Records for processing

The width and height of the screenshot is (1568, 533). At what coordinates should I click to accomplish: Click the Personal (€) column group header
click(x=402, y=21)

...

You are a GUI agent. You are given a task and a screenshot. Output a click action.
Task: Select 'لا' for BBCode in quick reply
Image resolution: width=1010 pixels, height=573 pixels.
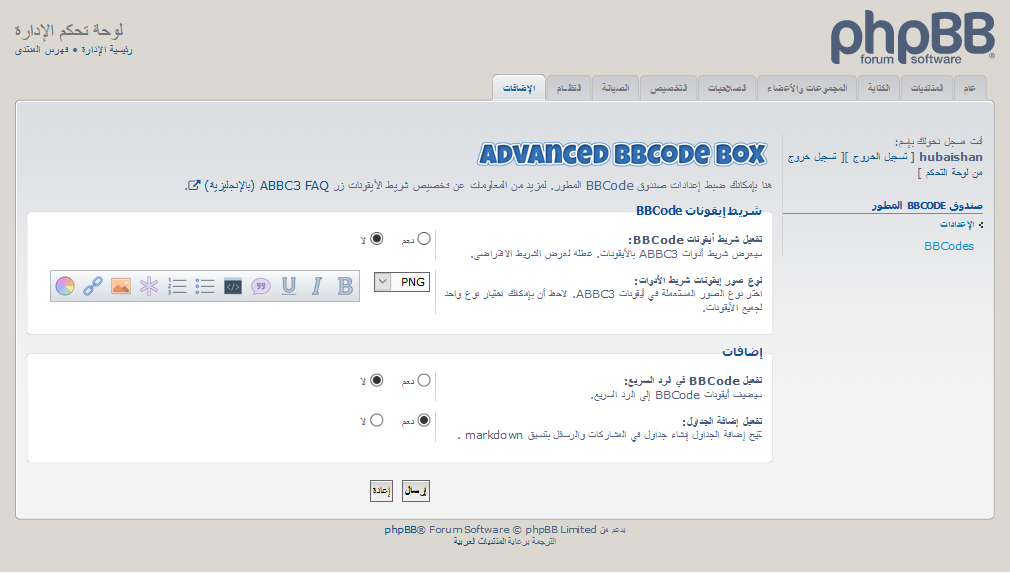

Task objective
Count the lines above that contain the string "screenshot", treating uppercase and lowercase as different, and reply with the number alone.

Response to this task
2